- What to work on
Copy out the lines from the one containing "Image resolution: width=1779" through the one containing "(1513, 818)", both included, and nothing else.

- Data provided
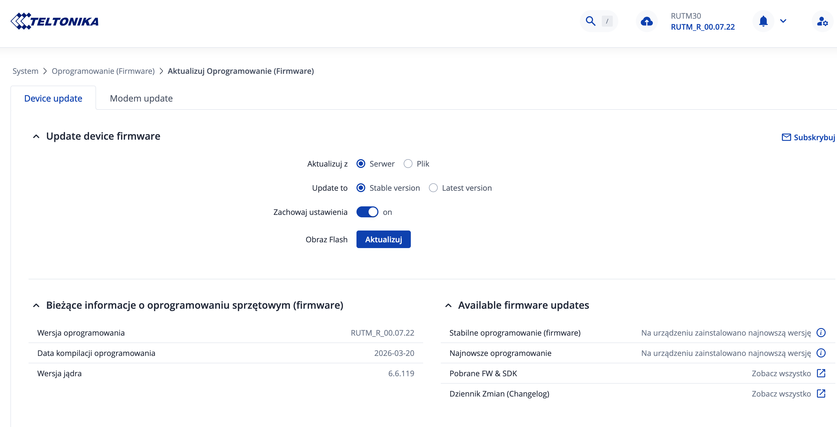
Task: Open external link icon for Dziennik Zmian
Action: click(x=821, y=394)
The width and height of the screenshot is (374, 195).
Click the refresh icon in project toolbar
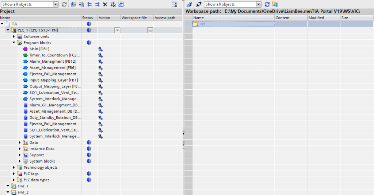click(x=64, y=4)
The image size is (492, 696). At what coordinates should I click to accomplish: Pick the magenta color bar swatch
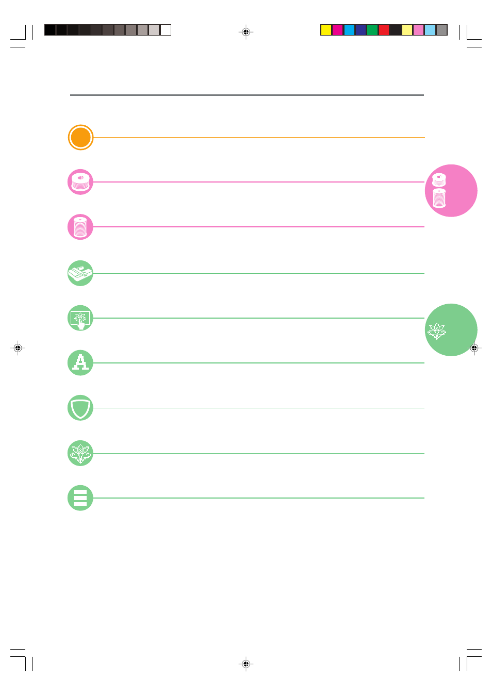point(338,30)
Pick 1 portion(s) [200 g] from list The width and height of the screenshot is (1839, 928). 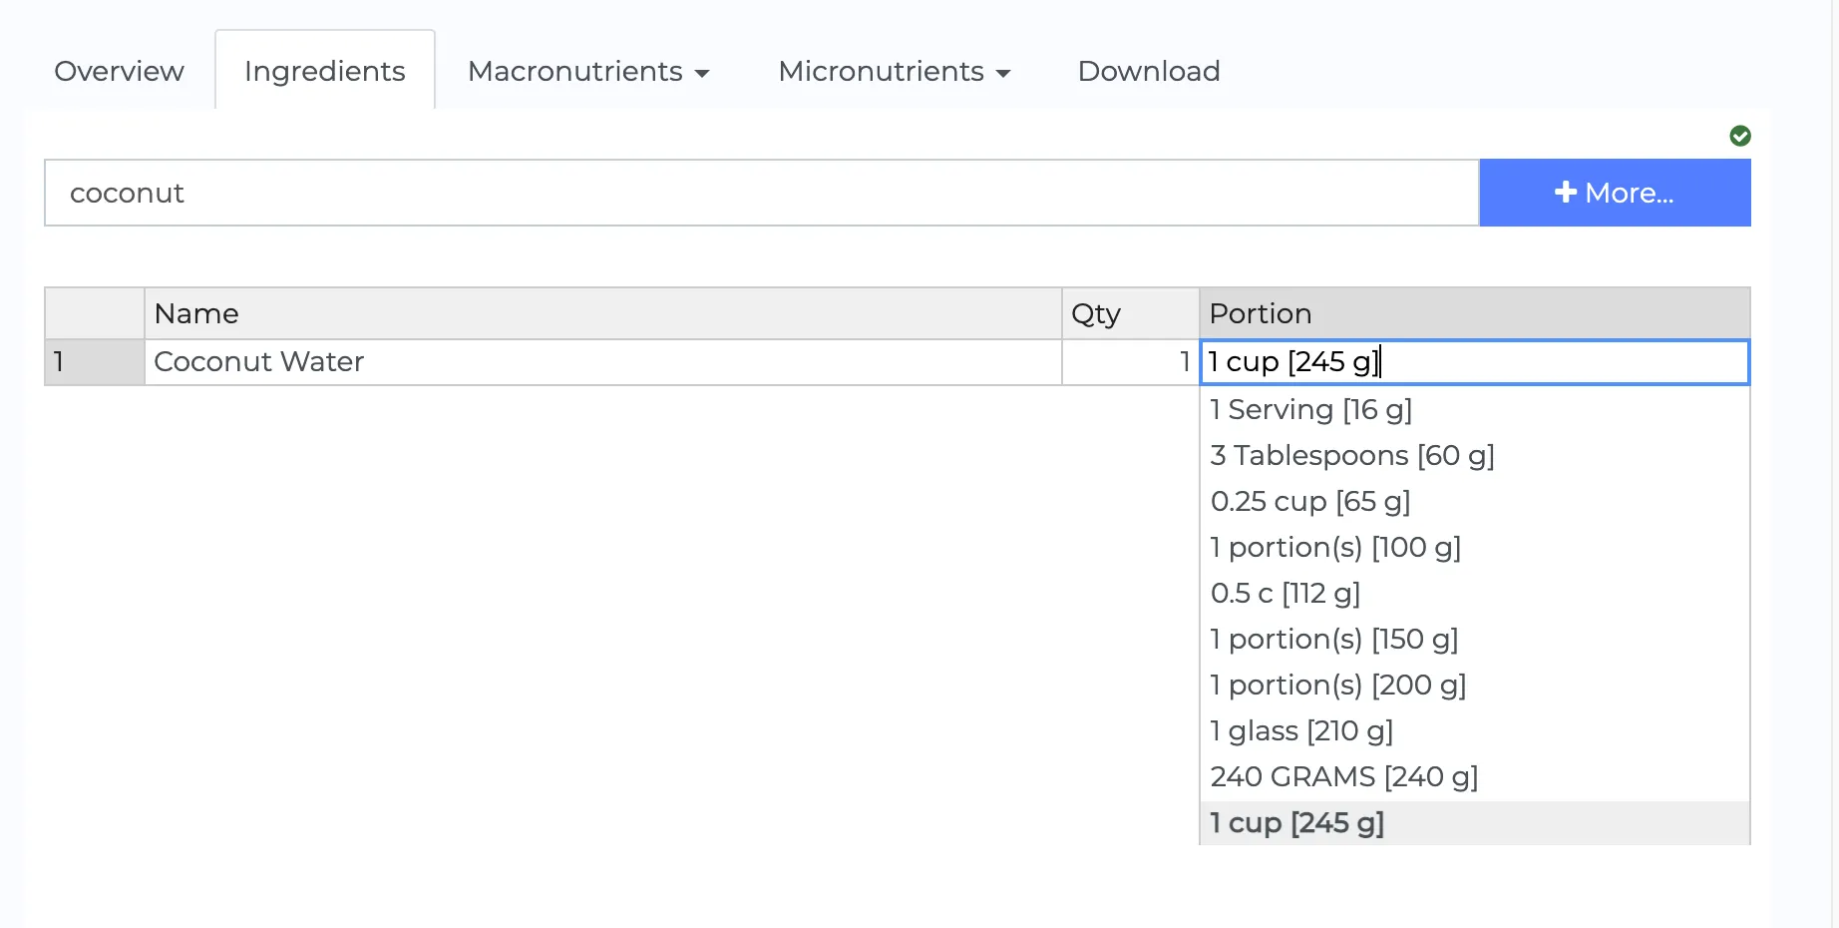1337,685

...

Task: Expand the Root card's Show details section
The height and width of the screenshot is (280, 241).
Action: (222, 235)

--

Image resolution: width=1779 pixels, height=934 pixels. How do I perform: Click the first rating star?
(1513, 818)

- Answer in full
Image resolution: width=1779 pixels, height=934 pixels. How do I perform: Click the first rating star?
(1513, 818)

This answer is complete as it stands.